Deep Q-Learning agent fails to improve on Atari Breakout RAM environment

I’m working on a reinforcement learning project where I built a DQN agent to master Breakout using the RAM observations. The agent runs through episodes but doesn’t seem to get better at the game even after training for many episodes.

I’ve tried adjusting different hyperparameters like batch size and replay buffer size. I also modified the reward system to penalize the agent when it loses a life. However, the learning progress is still not happening.

Here’s my implementation:

import gym
import numpy as np
import random
import tensorflow as tf
from collections import deque

class DQNAgent:
    def __init__(self, state_size, action_size):
        self.state_size = state_size
        self.action_size = action_size
        self.replay_buffer = deque(maxlen=50000)
        self.discount_factor = 0.95
        self.exploration_rate = 1.0
        self.min_exploration = 0.01
        self.exploration_decay = 0.995
        
        # Build neural network
        self.q_network = self.build_network()
        
    def build_network(self):
        network = tf.keras.Sequential([
            tf.keras.layers.Dense(512, activation='relu', input_shape=(self.state_size,)),
            tf.keras.layers.Dense(256, activation='relu'),
            tf.keras.layers.Dense(128, activation='relu'),
            tf.keras.layers.Dense(self.action_size, activation='linear')
        ])
        network.compile(optimizer='adam', loss='mse')
        return network
    
    def store_experience(self, state, action, reward, next_state, terminal):
        self.replay_buffer.append((state, action, reward, next_state, terminal))
    
    def choose_action(self, state):
        if np.random.random() <= self.exploration_rate:
            return random.choice(range(self.action_size))
        
        q_values = self.q_network.predict(state.reshape(1, -1), verbose=0)
        return np.argmax(q_values[0])
    
    def train_model(self, batch_size=64):
        if len(self.replay_buffer) < batch_size:
            return
            
        batch = random.sample(self.replay_buffer, batch_size)
        states = np.array([experience[0] for experience in batch])
        actions = np.array([experience[1] for experience in batch])
        rewards = np.array([experience[2] for experience in batch])
        next_states = np.array([experience[3] for experience in batch])
        terminals = np.array([experience[4] for experience in batch])
        
        current_q = self.q_network.predict(states, verbose=0)
        next_q = self.q_network.predict(next_states, verbose=0)
        
        for i in range(batch_size):
            if terminals[i]:
                current_q[i][actions[i]] = rewards[i]
            else:
                current_q[i][actions[i]] = rewards[i] + self.discount_factor * np.max(next_q[i])
        
        self.q_network.fit(states, current_q, verbose=0, epochs=1)
        
        if self.exploration_rate > self.min_exploration:
            self.exploration_rate *= self.exploration_decay

def run_training():
    environment = gym.make('Breakout-ram-v4')
    agent = DQNAgent(128, environment.action_space.n)
    
    episodes = 1000
    
    for episode in range(episodes):
        current_state = environment.reset()
        total_reward = 0
        lives = 5
        
        while True:
            action = agent.choose_action(current_state)
            new_state, reward, done, info = environment.step(action)
            
            # Penalty for losing life
            if info['ale.lives'] < lives:
                lives = info['ale.lives']
                reward = -10
            
            agent.store_experience(current_state/255.0, action, reward, new_state/255.0, done)
            current_state = new_state
            total_reward += reward
            
            if done:
                break
        
        agent.train_model()
        print(f"Episode: {episode}, Score: {total_reward}, Epsilon: {agent.exploration_rate:.3f}")

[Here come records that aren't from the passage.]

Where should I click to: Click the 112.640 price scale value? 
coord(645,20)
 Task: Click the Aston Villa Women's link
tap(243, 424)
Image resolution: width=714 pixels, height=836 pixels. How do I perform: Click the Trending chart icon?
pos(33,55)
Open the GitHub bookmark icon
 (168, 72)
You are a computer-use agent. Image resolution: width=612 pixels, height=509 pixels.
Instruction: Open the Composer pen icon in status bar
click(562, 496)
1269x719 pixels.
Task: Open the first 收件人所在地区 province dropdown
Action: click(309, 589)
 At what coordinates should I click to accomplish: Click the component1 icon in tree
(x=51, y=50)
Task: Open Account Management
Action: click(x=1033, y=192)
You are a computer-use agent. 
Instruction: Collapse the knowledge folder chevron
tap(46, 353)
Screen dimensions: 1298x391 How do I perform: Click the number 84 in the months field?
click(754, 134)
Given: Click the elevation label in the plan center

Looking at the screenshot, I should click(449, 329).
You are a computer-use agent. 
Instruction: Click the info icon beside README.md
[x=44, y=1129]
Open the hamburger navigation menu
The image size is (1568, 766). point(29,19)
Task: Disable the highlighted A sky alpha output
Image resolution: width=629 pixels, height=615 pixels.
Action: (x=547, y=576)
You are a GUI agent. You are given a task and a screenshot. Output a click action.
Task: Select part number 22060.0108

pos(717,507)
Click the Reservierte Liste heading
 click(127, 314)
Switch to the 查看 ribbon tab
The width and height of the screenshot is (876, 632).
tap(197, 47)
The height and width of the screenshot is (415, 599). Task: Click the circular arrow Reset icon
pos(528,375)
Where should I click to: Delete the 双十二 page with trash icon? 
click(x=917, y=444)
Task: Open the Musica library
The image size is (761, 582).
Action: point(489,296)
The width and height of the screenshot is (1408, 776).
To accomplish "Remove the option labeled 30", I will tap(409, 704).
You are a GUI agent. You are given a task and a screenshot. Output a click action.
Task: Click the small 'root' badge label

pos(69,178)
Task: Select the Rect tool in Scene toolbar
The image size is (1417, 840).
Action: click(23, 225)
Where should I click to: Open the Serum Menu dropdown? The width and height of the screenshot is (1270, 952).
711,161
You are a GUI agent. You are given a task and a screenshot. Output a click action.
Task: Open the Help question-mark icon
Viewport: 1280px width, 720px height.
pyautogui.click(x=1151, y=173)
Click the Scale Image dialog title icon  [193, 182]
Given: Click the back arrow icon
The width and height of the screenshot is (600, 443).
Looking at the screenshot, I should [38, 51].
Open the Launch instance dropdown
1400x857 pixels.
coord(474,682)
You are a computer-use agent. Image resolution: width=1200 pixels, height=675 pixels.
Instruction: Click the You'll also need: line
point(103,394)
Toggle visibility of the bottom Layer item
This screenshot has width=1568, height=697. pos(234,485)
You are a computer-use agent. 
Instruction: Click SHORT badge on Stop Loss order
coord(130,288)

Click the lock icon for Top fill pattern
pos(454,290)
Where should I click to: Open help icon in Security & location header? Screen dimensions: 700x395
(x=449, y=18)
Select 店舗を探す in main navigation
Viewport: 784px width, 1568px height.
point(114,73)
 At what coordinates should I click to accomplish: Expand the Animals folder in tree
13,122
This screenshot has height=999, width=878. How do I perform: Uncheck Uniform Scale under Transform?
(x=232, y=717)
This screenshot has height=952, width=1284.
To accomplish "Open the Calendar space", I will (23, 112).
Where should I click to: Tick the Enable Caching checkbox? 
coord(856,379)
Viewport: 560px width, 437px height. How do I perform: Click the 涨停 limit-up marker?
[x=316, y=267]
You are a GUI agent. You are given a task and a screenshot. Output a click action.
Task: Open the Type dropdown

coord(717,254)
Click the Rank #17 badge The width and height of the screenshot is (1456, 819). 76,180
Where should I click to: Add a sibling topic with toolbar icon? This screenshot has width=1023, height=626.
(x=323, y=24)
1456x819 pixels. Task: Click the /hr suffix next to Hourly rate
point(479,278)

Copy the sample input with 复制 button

if __name__ == '__main__':
    run_training()

The agent runs without errors but shows no improvement in performance. What could be preventing the learning process from working properly?

you’re missing a target network! dqn needs a separate target network that updates less frequently - that’s what stabilizes training. also, drop your learning rate and train more often. try every 4 steps instead of waiting for the episode to end.